Availability of affordable housing
Of course, increasing the available stock of affordable housing East Dunbartonshire is key to solving the difficulties in which many local people find themselves. The Scottish Government must look at ways to bring back into use the 70,000 houses in Scotland currently sitting empty. It is cheaper and greener to renovate existing properties and it could create thousands of new jobs in the construction sector. It is important that there is a reliable and well regulated private rented sector as a bridge between social housing and buying a house. Engaging with the private rented sector can help to reduce social housing waiting lists and engage private sector capital at a time when the pressures on the public purse have never been greater.

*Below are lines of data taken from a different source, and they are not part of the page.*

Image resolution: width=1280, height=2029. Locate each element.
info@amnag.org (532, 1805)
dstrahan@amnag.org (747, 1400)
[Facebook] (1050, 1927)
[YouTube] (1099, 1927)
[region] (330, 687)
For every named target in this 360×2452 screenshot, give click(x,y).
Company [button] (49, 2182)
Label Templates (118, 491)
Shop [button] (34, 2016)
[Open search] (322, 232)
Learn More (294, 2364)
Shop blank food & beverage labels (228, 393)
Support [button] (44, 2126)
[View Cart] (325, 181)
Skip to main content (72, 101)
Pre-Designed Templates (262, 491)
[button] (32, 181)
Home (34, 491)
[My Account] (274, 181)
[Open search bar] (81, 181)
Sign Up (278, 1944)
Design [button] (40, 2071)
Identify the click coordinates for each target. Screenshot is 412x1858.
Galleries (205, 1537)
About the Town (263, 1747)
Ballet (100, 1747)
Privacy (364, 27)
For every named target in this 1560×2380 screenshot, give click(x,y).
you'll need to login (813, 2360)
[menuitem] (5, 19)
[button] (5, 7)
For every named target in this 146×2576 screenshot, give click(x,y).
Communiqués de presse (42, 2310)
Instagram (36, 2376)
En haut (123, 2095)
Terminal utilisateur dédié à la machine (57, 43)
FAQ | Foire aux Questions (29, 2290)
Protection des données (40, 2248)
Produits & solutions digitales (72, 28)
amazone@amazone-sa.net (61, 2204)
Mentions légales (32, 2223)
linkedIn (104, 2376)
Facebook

For those for whom private rental too expensive it is vitally important that there is high quality social rented sector housing available. There is an overwhelming case for abolishing right-to-buy for new build council and social landlord houses in Scotland, as is proposed in the Housing Bill, and we are pleased that the Scottish Government listened to the Liberal Democrats on this. Scottish Liberal Democrats also proposed amendments, approved by Shelter Scotland, to further extend these reforms yet no other party would support these. Comprehensively ending Right to Buy is one step towards providing more affordable housing.
I hope this serves to answer some of your questions and allay your concerns about the upcoming changes. Please be assured that, when legislation is put before Parliament to affect these changes, the impact upon people in East Dunbartonshire will be uppermost in my mind as I consider its merits.